The problem => Retype the listing exactly, so that the copy matches it line for line.
——————
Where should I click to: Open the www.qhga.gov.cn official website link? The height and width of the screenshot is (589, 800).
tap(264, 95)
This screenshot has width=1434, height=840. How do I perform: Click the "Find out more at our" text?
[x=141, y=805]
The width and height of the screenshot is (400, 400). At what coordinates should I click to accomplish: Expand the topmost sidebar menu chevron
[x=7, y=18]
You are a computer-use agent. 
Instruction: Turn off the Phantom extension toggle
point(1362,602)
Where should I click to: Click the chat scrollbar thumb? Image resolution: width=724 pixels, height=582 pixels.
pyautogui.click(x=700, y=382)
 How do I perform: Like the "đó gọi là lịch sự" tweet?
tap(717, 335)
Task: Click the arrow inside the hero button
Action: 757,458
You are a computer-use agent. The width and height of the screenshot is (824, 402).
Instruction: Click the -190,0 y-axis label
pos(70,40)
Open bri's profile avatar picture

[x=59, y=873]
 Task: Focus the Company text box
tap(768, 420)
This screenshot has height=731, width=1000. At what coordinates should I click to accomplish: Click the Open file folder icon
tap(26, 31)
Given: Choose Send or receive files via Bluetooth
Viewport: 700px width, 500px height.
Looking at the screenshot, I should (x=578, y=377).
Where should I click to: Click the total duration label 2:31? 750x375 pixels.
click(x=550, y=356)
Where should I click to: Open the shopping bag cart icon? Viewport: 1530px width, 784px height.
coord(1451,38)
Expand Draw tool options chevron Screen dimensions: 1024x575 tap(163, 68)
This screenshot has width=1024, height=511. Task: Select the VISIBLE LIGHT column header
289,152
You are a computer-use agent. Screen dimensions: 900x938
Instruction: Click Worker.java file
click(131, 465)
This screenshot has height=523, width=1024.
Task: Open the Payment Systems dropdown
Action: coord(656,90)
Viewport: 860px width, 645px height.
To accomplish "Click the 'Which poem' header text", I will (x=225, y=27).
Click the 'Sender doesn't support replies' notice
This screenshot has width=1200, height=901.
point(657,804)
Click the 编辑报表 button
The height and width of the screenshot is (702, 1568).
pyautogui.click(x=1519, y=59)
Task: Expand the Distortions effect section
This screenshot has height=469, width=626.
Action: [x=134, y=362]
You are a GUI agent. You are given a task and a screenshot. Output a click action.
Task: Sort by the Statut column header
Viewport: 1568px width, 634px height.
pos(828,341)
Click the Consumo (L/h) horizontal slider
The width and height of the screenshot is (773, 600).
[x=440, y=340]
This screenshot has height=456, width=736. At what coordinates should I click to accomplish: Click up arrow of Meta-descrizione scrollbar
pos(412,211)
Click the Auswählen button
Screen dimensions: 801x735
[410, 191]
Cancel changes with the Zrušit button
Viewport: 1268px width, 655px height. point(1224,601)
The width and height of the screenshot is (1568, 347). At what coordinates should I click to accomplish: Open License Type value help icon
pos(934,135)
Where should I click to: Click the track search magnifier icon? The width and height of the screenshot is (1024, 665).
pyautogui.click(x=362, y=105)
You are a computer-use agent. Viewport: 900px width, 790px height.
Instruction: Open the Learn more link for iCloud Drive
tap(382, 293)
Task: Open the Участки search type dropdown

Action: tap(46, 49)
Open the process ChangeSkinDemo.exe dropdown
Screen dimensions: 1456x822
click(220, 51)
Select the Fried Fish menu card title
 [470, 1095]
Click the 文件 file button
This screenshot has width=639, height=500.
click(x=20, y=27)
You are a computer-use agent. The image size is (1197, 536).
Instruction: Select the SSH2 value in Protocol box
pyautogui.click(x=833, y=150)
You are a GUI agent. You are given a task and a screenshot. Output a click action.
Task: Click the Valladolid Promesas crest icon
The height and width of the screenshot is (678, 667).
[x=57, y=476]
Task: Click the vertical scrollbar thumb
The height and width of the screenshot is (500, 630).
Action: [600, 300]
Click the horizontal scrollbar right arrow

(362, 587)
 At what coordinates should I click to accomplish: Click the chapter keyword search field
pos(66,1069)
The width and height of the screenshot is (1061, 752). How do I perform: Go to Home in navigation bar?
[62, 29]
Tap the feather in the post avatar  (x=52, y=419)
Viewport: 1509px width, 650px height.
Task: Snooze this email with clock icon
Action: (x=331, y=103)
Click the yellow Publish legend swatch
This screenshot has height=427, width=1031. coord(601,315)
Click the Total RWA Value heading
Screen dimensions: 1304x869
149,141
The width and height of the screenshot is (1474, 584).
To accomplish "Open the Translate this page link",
——————
Response box =>
Where should I click to: Open the www.qhga.gov.cn official website link? The height and width of the screenshot is (589, 800).
tap(264, 95)
This screenshot has width=1434, height=840. How do I perform: Click the "Find out more at our" text?
[x=141, y=805]
The width and height of the screenshot is (400, 400). At what coordinates should I click to accomplish: Expand the topmost sidebar menu chevron
[x=7, y=18]
You are a computer-use agent. 
Instruction: Turn off the Phantom extension toggle
point(1362,602)
Where should I click to: Click the chat scrollbar thumb? Image resolution: width=724 pixels, height=582 pixels.
pyautogui.click(x=700, y=382)
 How do I perform: Like the "đó gọi là lịch sự" tweet?
tap(717, 335)
Task: Click the arrow inside the hero button
Action: 757,458
You are a computer-use agent. The width and height of the screenshot is (824, 402).
Instruction: Click the -190,0 y-axis label
pos(70,40)
Open bri's profile avatar picture

[x=59, y=873]
 Task: Focus the Company text box
tap(768, 420)
This screenshot has height=731, width=1000. At what coordinates should I click to accomplish: Click the Open file folder icon
tap(26, 31)
Given: Choose Send or receive files via Bluetooth
Viewport: 700px width, 500px height.
Looking at the screenshot, I should (x=578, y=377).
Where should I click to: Click the total duration label 2:31? 750x375 pixels.
click(x=550, y=356)
Where should I click to: Open the shopping bag cart icon? Viewport: 1530px width, 784px height.
coord(1451,38)
Expand Draw tool options chevron Screen dimensions: 1024x575 tap(163, 68)
This screenshot has width=1024, height=511. Task: Select the VISIBLE LIGHT column header
289,152
You are a computer-use agent. Screen dimensions: 900x938
Instruction: Click Worker.java file
click(131, 465)
This screenshot has height=523, width=1024.
Task: Open the Payment Systems dropdown
Action: coord(656,90)
Viewport: 860px width, 645px height.
To accomplish "Click the 'Which poem' header text", I will (x=225, y=27).
Click the 'Sender doesn't support replies' notice
This screenshot has width=1200, height=901.
point(657,804)
Click the 编辑报表 button
The height and width of the screenshot is (702, 1568).
pyautogui.click(x=1519, y=59)
Task: Expand the Distortions effect section
This screenshot has height=469, width=626.
Action: [x=134, y=362]
You are a GUI agent. You are given a task and a screenshot. Output a click action.
Task: Sort by the Statut column header
Viewport: 1568px width, 634px height.
pos(828,341)
Click the Consumo (L/h) horizontal slider
The width and height of the screenshot is (773, 600).
[x=440, y=340]
This screenshot has height=456, width=736. At what coordinates should I click to accomplish: Click up arrow of Meta-descrizione scrollbar
pos(412,211)
Click the Auswählen button
Screen dimensions: 801x735
[410, 191]
Cancel changes with the Zrušit button
Viewport: 1268px width, 655px height. point(1224,601)
The width and height of the screenshot is (1568, 347). At what coordinates should I click to accomplish: Open License Type value help icon
pos(934,135)
Where should I click to: Click the track search magnifier icon? The width and height of the screenshot is (1024, 665).
pyautogui.click(x=362, y=105)
You are a computer-use agent. Viewport: 900px width, 790px height.
Instruction: Open the Learn more link for iCloud Drive
tap(382, 293)
Task: Open the Участки search type dropdown

Action: tap(46, 49)
Open the process ChangeSkinDemo.exe dropdown
Screen dimensions: 1456x822
click(220, 51)
Select the Fried Fish menu card title
 [470, 1095]
Click the 文件 file button
This screenshot has width=639, height=500.
click(x=20, y=27)
You are a computer-use agent. The image size is (1197, 536).
Instruction: Select the SSH2 value in Protocol box
pyautogui.click(x=833, y=150)
You are a GUI agent. You are given a task and a screenshot. Output a click action.
Task: Click the Valladolid Promesas crest icon
The height and width of the screenshot is (678, 667).
[x=57, y=476]
Task: Click the vertical scrollbar thumb
The height and width of the screenshot is (500, 630).
Action: [600, 300]
Click the horizontal scrollbar right arrow

(362, 587)
 At what coordinates should I click to accomplish: Click the chapter keyword search field
pos(66,1069)
The width and height of the screenshot is (1061, 752). How do I perform: Go to Home in navigation bar?
[62, 29]
Tap the feather in the post avatar  (x=52, y=419)
Viewport: 1509px width, 650px height.
Task: Snooze this email with clock icon
Action: (x=331, y=103)
Click the yellow Publish legend swatch
This screenshot has height=427, width=1031. coord(601,315)
Click the Total RWA Value heading
Screen dimensions: 1304x869
149,141
The width and height of the screenshot is (1474, 584).
To accomplish "Open the Translate this page link",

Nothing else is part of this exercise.